EXERCISE >> In the forum thread on omniscience below, what Hindu term is given for being-awareness-bliss?

TEXT SEGMENT >>

......

• Welcome to Religious Forums, a friendly forum to discuss all religions in a friendly surrounding.

    Your voice is missing! You will need to register to get access to the following site features:
    • Reply to discussions and create your own threads.
    • Our modern chat room. No add-ons or extensions required, just login and start chatting!
    • Access to private conversations with other members.

    We hope to see you as a part of our community soon!

Interesting thought about omniscience.

rageoftyrael

Veritas
Here's my non-dual (God and creation are not-two) pantheistic way of looking at it. 'We are God' as kooky as that sounds to those with Abrahamic world enculturation.

God/Brahman is pure consciousness; being-awareness-bliss (sat-chit-ananda in Hinduism). God/Brahman in His creative aspect creates a play/drama in which He separates Himself from Himself and returns Himself to Himself. In this view God/Brahman consciousness animates finite forms to experience limitation and then the glory of expansion back to that Oneness. It's all divine sport.

I often don't have much use for these kinds of ideas, but I can definitely see what you are talking about. I imagine an infinite being's single biggest challenge would be to combat boredom. Or combat a desire to end one's self(if you even can) out of said boredom.
 

Kilgore Trout

Misanthropic Humanist
If they had free will, then there could be more than one outcome.
But Bob knows the outcome in advance.
Because Bob cannot be wrong, the outcome he knows is the only possible one.
Free will isn't free if only one of a human's choices is possible.
It is at best the illusion of free will.
So......you may pick free will.....or you may pick Bob being omniscient.
But you cannot pick both.

......

GIVEN MATERIAL >>
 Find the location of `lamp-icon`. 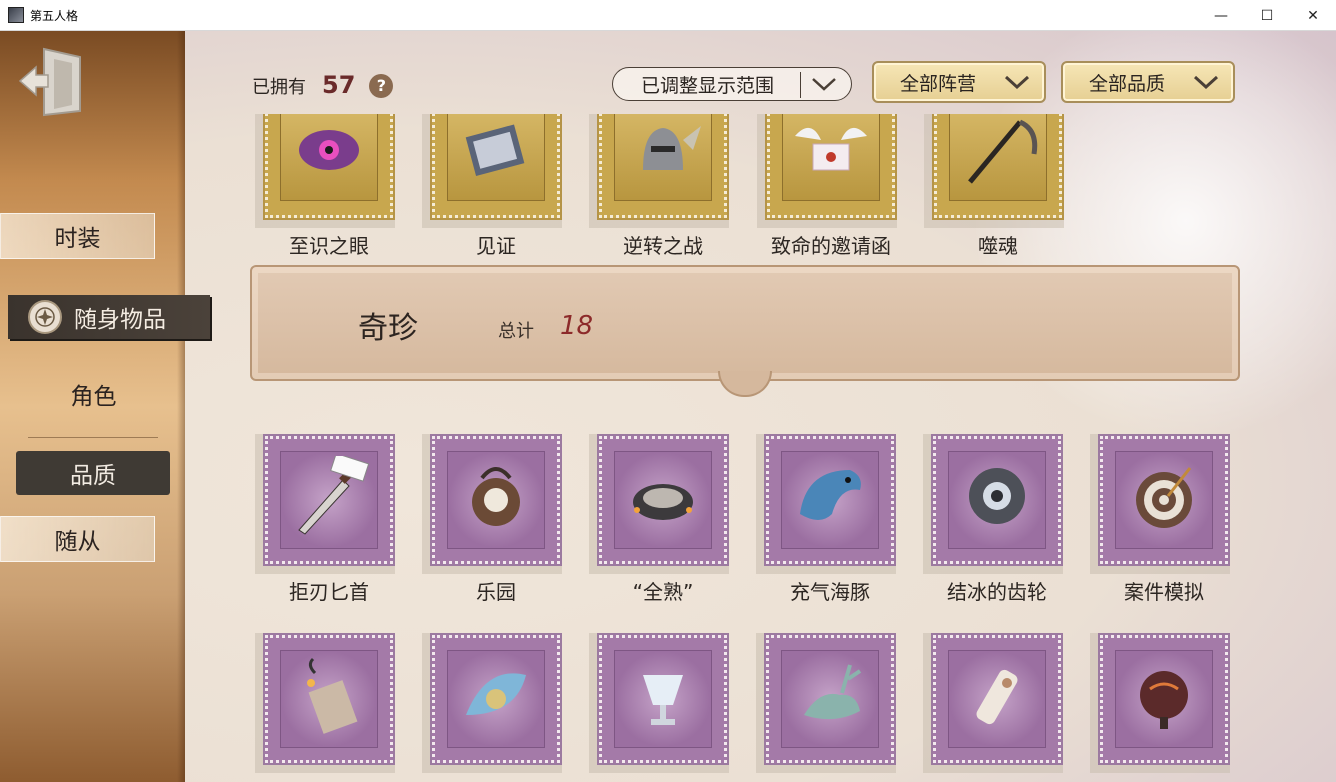

lamp-icon is located at coordinates (1164, 700).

......

SOLVED PROBLEM >> Sat-chit-ananda.